(DOCUMENT EXCERPT)
* * * * * * * * *

Re: Oracle Text Design Question

From: Giovanni Azua <bravegag_at_hotmail.com>
Date: Wed, 13 Apr 2005 17:01:26 +0200
Message-ID: <3c4r04F6kblndU1@individual.net>

Hi Kevin,

"Kevin Crosbie" <caoimhinocrosbai_at_yahoo.com> wrote
> Doing this now... also rebuilding the index before hand, just to be sure.
> I've taken an export into another schema so I can play with a subset of my
> data (2 Million rows).
>

Please note that the statistics at table level ARE NOT enough. This is because Oracle Text indexes generate lot of auxiliary tables which are queried MANY times under the hood before or even during your query execution, the explain plan of the originating query will not include this. I found out by getting exclusive access to my DB, monitoring all queries and running the Oracle TEXT query, this will evidence all the tiny queries which to me seems are also improved by computing statistics on them.

> I'll try this suggestion out next and let you know how it goes.
>
> It just seems strange to me, I guess I haven't really grasped the overall
> concept of how text indexes work.
> From what I've read in this doc:
> http://www.oracle.com/technology/products/text/x/FAQs/imt_Perf_Faq.html it
> seems that it is designed to work great for single table queries,
especially
> when restricted by rownum.
> What doesn't seem clear to me is how it can work efficiently when joining
to
> other tables or making a query more complex by adding more clauses.
>

I have an application which uses the most expensive features of Oracle text weighted fuzzy and wildcard with boolean logic, single query, many contain clauses, 7+ tables joined to and with the table indexed, tested over more than 300K rows and I get response time ALWAYS lower than a sec.

The major difference we have is that the column where I have the context index on is VARCHAR2 and not CLOB but I can also bet it is not the issue here ... I also had serious performance troubles with Oracle Text even using VARCHAR2 as indexed column.

e.g. 3 contain clauses here ...

* * * * * * * * *

(INFORMATION SUPPLIED)
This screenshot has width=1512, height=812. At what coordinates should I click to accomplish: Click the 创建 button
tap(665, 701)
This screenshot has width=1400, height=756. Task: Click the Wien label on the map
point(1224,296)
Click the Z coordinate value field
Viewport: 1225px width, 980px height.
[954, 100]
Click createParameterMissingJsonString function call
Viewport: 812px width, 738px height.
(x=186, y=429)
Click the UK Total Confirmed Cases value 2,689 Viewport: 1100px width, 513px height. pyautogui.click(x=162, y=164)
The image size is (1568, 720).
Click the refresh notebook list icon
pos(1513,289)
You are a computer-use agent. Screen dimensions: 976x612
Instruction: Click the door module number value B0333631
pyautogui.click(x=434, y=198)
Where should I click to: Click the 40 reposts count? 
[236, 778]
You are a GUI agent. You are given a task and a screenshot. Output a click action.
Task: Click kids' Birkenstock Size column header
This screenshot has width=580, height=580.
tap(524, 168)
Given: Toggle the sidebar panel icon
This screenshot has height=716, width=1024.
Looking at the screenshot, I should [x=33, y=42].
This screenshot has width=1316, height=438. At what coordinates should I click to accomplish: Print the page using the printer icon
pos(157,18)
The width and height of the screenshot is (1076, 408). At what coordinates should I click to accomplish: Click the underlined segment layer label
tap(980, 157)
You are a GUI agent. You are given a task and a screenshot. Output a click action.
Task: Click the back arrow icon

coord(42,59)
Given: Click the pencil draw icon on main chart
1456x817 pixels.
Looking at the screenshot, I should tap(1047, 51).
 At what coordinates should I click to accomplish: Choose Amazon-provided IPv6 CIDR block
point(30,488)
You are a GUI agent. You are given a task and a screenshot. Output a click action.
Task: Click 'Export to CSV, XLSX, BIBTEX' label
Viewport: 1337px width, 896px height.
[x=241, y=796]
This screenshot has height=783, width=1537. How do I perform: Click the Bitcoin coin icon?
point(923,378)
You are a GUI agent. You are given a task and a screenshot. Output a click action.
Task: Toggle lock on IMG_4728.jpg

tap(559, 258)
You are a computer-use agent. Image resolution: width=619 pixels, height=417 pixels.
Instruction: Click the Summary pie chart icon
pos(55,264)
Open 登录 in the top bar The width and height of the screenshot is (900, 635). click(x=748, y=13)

* * * * * * * * *

(TASKS TO COMPLETE)
• 1. In the Oracle Text forum reply, what data type is the column that holds the context index in Giovanni Azua's application?
• 2. Reproduce the passage of the Oracle Text forum reply between "From: Giovanni Azua" and "statistics on them.", inclusive.

(SOLUTIONS PER TASK)
• 1. VARCHAR2

• 2.
From: Giovanni Azua <bravegag_at_hotmail.com>
Date: Wed, 13 Apr 2005 17:01:26 +0200
Message-ID: <3c4r04F6kblndU1@individual.net>

Hi Kevin,

"Kevin Crosbie" <caoimhinocrosbai_at_yahoo.com> wrote
> Doing this now... also rebuilding the index before hand, just to be sure.
> I've taken an export into another schema so I can play with a subset of my
> data (2 Million rows).
>

Please note that the statistics at table level ARE NOT enough. This is because Oracle Text indexes generate lot of auxiliary tables which are queried MANY times under the hood before or even during your query execution, the explain plan of the originating query will not include this. I found out by getting exclusive access to my DB, monitoring all queries and running the Oracle TEXT query, this will evidence all the tiny queries which to me seems are also improved by computing statistics on them.